### [Given records]

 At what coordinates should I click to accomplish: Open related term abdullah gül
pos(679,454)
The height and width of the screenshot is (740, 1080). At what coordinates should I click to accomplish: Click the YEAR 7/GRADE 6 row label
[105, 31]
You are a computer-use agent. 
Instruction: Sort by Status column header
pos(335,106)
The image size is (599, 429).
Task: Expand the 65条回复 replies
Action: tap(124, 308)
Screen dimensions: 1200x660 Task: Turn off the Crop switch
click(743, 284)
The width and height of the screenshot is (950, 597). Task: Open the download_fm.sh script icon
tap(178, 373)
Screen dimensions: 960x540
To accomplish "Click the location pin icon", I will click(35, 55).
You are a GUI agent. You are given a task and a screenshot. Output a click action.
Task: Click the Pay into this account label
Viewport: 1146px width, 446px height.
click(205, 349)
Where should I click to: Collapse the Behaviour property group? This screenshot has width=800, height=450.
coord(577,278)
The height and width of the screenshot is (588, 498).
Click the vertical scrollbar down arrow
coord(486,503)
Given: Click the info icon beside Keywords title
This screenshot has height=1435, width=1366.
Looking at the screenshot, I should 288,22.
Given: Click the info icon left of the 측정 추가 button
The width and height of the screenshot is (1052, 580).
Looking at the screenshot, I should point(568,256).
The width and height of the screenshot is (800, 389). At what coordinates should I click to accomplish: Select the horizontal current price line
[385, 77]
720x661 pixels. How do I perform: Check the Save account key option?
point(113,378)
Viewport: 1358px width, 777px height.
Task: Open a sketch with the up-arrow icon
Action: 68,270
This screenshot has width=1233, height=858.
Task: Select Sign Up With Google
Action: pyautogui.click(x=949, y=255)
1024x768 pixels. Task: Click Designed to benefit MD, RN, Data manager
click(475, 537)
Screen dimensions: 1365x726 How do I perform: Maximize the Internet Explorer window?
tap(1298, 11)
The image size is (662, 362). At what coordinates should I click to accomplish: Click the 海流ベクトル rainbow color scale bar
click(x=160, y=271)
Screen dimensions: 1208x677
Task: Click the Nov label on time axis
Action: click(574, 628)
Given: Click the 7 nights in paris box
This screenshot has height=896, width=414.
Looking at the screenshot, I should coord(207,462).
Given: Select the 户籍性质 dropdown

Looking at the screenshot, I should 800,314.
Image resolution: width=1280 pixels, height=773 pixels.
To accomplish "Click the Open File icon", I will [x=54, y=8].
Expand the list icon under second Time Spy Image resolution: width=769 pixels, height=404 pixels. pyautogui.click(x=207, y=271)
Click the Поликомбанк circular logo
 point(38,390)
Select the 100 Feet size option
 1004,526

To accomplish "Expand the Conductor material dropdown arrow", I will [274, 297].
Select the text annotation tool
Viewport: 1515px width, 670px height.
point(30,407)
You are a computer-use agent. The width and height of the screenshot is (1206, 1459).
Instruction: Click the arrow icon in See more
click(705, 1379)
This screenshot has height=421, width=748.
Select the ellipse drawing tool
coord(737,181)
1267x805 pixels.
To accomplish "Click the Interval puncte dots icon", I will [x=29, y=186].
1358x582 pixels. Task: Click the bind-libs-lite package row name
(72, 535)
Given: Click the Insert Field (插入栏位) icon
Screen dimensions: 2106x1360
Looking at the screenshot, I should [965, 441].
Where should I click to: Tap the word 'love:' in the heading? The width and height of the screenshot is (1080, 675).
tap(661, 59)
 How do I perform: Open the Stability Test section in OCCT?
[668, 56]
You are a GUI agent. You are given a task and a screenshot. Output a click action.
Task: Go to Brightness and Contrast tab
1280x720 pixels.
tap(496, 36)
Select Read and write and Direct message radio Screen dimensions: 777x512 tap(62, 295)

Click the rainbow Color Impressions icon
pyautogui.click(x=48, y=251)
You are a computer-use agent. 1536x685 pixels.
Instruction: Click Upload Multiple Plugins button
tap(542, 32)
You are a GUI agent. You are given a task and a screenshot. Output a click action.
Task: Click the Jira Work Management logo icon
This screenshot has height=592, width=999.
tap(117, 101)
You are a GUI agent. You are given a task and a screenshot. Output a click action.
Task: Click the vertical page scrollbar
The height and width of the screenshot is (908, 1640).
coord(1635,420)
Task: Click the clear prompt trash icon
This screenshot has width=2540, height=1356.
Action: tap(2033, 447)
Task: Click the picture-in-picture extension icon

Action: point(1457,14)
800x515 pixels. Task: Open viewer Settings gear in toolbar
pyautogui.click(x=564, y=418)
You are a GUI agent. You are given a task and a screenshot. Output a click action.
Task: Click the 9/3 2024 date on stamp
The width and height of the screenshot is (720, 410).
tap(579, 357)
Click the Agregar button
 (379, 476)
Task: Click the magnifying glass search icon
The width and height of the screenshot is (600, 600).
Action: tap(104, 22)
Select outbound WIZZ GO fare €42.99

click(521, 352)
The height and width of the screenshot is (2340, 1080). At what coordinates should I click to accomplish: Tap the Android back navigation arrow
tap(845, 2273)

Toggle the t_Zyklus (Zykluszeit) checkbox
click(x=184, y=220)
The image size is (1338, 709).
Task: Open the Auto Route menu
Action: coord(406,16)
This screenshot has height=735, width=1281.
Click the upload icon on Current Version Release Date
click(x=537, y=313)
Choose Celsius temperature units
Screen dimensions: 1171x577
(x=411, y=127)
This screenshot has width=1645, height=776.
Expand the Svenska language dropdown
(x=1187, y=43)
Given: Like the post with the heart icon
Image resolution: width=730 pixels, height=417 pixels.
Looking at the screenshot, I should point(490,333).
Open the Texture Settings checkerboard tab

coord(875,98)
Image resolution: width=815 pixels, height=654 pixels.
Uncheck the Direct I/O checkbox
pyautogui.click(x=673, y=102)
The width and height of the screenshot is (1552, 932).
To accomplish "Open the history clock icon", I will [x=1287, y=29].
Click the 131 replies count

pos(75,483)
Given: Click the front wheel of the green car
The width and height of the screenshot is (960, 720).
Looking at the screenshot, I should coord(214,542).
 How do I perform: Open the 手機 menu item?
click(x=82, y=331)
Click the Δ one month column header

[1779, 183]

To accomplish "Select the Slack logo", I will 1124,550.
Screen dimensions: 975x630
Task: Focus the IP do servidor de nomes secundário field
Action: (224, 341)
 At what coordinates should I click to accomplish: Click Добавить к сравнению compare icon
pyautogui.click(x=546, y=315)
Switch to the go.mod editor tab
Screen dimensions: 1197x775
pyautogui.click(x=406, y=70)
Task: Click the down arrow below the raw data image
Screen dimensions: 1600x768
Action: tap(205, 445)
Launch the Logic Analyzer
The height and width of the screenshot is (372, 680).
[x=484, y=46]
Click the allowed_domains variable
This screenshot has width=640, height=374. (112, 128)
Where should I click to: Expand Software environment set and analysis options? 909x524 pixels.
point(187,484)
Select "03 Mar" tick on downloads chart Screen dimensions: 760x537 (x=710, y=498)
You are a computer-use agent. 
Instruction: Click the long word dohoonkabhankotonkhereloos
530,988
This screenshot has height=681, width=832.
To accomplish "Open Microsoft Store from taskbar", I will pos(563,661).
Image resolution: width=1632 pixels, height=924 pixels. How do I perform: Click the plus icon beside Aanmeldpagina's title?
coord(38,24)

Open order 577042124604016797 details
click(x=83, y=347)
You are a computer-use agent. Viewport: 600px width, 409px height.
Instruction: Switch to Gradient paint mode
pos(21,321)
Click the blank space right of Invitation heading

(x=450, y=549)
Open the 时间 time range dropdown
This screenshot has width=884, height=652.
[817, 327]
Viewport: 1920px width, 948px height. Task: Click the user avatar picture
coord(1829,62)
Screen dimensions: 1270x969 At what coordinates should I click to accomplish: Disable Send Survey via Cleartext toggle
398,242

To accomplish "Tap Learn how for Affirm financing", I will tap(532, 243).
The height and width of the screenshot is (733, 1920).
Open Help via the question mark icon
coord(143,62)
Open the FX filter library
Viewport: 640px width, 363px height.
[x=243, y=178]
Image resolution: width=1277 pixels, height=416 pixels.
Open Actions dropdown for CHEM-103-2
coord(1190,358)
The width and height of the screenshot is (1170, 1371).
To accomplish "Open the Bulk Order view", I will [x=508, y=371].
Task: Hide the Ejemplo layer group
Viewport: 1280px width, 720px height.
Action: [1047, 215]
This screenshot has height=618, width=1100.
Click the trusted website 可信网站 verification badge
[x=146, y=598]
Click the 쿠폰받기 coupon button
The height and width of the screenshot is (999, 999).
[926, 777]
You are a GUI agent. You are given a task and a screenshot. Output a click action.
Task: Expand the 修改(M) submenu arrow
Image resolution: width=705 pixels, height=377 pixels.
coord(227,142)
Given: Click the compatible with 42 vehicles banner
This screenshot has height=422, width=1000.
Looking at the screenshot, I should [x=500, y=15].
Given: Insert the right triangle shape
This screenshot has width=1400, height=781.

### [Your objective]
From the entries above, extract only the lines running from the one containing "Screen dimensions: 960x540" through the one containing "Given: Click the 7 nights in paris box", inclusive.

### [Written reply]
Screen dimensions: 960x540
To accomplish "Click the location pin icon", I will click(35, 55).
You are a GUI agent. You are given a task and a screenshot. Output a click action.
Task: Click the Pay into this account label
Viewport: 1146px width, 446px height.
click(205, 349)
Where should I click to: Collapse the Behaviour property group? This screenshot has width=800, height=450.
coord(577,278)
The height and width of the screenshot is (588, 498).
Click the vertical scrollbar down arrow
coord(486,503)
Given: Click the info icon beside Keywords title
This screenshot has height=1435, width=1366.
Looking at the screenshot, I should 288,22.
Given: Click the info icon left of the 측정 추가 button
The width and height of the screenshot is (1052, 580).
Looking at the screenshot, I should point(568,256).
The width and height of the screenshot is (800, 389). At what coordinates should I click to accomplish: Select the horizontal current price line
[385, 77]
720x661 pixels. How do I perform: Check the Save account key option?
point(113,378)
Viewport: 1358px width, 777px height.
Task: Open a sketch with the up-arrow icon
Action: 68,270
This screenshot has width=1233, height=858.
Task: Select Sign Up With Google
Action: pyautogui.click(x=949, y=255)
1024x768 pixels. Task: Click Designed to benefit MD, RN, Data manager
click(475, 537)
Screen dimensions: 1365x726 How do I perform: Maximize the Internet Explorer window?
tap(1298, 11)
The image size is (662, 362). At what coordinates should I click to accomplish: Click the 海流ベクトル rainbow color scale bar
click(x=160, y=271)
Screen dimensions: 1208x677
Task: Click the Nov label on time axis
Action: click(574, 628)
Given: Click the 7 nights in paris box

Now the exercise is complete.